Dataset entries
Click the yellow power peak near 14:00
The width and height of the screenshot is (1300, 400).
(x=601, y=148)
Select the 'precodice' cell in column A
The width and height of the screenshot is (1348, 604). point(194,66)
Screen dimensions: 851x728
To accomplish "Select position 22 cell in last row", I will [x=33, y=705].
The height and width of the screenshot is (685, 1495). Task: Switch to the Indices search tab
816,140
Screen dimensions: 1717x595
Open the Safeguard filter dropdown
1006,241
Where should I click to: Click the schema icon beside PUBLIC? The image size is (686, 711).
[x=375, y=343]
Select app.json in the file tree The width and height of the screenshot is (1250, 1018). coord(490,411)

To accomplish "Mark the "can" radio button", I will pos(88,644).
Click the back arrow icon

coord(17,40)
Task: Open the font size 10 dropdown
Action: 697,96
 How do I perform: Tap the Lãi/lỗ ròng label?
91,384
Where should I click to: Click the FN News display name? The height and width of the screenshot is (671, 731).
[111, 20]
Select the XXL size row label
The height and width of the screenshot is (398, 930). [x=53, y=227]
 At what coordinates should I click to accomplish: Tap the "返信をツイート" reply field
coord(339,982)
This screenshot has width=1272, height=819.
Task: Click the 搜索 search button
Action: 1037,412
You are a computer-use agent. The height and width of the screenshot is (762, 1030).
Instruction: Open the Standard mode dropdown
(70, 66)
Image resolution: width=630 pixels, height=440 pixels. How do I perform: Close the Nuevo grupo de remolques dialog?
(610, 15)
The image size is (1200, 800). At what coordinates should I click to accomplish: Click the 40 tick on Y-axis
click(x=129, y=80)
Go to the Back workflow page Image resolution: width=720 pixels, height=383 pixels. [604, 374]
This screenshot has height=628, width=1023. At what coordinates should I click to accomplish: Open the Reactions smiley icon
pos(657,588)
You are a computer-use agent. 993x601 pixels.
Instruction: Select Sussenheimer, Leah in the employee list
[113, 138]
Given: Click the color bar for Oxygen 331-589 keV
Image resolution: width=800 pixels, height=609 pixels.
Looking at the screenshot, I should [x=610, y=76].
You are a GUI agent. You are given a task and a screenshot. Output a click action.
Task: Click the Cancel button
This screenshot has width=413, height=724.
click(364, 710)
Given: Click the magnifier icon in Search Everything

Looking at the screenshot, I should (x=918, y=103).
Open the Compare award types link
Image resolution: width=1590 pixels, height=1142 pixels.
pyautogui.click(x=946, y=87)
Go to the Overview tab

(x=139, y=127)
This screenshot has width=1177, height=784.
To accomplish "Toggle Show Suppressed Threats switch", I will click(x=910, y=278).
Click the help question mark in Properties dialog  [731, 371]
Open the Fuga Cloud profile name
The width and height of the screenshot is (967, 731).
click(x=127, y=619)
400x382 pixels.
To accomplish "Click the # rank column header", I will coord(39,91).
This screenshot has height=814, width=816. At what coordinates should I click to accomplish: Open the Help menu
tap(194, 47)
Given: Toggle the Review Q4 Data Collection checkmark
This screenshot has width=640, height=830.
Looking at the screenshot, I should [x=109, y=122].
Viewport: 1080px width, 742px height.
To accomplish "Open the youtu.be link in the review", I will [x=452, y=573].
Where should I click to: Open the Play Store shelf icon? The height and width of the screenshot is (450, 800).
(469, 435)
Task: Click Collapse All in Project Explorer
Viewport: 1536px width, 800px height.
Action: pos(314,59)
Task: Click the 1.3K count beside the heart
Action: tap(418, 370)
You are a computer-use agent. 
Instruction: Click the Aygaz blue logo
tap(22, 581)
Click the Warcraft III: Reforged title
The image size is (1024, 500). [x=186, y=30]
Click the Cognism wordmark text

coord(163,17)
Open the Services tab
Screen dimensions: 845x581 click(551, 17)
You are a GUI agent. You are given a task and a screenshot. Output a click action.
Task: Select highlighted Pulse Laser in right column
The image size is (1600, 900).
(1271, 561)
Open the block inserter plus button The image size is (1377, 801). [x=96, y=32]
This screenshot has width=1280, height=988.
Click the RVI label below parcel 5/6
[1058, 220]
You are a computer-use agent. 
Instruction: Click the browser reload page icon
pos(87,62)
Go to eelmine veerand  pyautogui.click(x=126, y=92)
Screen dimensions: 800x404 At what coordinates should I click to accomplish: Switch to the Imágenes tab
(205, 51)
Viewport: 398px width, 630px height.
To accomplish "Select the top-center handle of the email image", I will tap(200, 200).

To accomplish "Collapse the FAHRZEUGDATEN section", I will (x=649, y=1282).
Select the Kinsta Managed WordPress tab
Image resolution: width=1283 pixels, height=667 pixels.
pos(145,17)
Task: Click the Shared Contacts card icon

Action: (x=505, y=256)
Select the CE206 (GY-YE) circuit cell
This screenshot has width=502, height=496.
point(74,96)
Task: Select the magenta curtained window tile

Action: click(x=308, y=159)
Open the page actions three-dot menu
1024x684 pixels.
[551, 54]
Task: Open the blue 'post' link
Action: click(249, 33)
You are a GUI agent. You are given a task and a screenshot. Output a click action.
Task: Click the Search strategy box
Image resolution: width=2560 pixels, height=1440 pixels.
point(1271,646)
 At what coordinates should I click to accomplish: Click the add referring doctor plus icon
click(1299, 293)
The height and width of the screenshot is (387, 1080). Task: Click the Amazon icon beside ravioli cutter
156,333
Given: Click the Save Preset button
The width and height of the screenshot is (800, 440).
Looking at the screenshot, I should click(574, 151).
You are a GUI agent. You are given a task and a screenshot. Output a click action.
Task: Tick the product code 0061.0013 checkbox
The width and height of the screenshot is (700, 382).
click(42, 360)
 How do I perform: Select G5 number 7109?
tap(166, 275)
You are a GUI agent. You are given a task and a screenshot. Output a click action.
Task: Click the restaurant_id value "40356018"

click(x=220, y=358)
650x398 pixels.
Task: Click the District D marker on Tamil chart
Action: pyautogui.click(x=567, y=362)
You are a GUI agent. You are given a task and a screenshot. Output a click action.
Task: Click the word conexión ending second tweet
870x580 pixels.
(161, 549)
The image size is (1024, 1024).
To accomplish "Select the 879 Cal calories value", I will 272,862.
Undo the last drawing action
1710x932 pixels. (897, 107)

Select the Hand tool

# Work task:
Which lines of the records contain the word "Collapse"? Copy each of them.

# Result of this task:
Task: Click Collapse All in Project Explorer
To accomplish "Collapse the FAHRZEUGDATEN section", I will (x=649, y=1282).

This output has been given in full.